O que é uma vereda? É um tipo de formação vegetal do cerrado com características bem marcantes. Apresentam-se em um ambiente de úmido a pantanoso, com paisagem na maioria das vezes composta por gramíneas e com predomínio de buritis. (“Estado Minas”)

A série “Veredas mortas”, do jornal “Estado de Minas”, merece ser transformada em livro. Tal sua qualidade jornalística. É reportagem de primeira linha. Coisa rara nos dias atuais.

Em 1956, o escritor mineiro João Guimarães Rosa (1908-1967) publicou “Grande Sertão: Veredas”, romance que — como “Memórias Póstumas de Brás Cubas”, de Machado de Assis, e “Vidas Secas”, de Graciliano Ramos — é um divisor de águas na literatura brasileira. Trata-se de um livro incontornável. Seu título original era “Veredas Mortas”, o mesmo da excelente série do “Estado de Minas”.

O jornal de Belo Horizonte diz, com razão, que “Veredas Mortas”, embora mais lúgubre e menos poético do que “Grande Sertão: Veredas”, hoje define mais o sertão que Guimarães Rosa revelou com tanta precisão e, sim, poesia. Talvez seja possível sugerir que o prosador reinventou a Língua Portuguesa, ou parte dela, para conseguir contar a história da terra e do indivíduo. O mineiro de Cordisburgo transforma a linguagem em personagem onipresente em todo o romance de formação do Brasil.

Pelo material apurado e divulgado pelos jornalistas Mateus Parreiras e Luiz Ribeiro — candidatos a vencer o Prêmio Esso de Jornalismo —, é possível sugerir que, com o fim das veredas e a secura das águas, o título do romance de Guimarães Rosa talvez tenha sido reinventado pela realidade — “Grande Sertão: Secas”.

Comento a seguir uma das reportagens (há várias, joias da coroa, diria um mineiro de antanho), publicadas sob o título de “Veredas Mortas — Os oásis do sertão de Guimarães Rosa estão secando”.

Mateus Parreiras e Luiz Ribeiro começam citando o Noroeste e o Norte de Minas e a trijunção Minas, Goiás e Bahia. A palavra trijunção agradaria Guimarães Rosa, por certo.

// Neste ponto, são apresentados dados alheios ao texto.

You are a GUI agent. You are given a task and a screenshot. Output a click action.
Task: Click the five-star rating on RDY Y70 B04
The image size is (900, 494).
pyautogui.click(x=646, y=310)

Os repórteres assinalam que “o ecossistema de vereda vem sendo dizimado desde as regiões Noroeste e Norte de Minas Gerais, também na chamada trijunção mineira com Goiás e Bahia”.

De acordo com o jornal, que está vasculhando o sertão de Minas — que quase não há mais, como a Itabira do poeta Carlos Drummond de Andrade — com, digamos, lupa, “a paisagem vai definhando na vida real no mesmo compasso do bioma que a abriga, o cerrado, o segundo mais devastado do Brasil, segundo o Instituto Nacional de Pesquisas Espaciais”.

Sugiro ao leitor que observe os trechos entre aspas, escritos pelos repórteres. São uma mistura de ciência e, na qualidade do texto, de literatura. Trata-se de uma reportagem guimaraesrosiana.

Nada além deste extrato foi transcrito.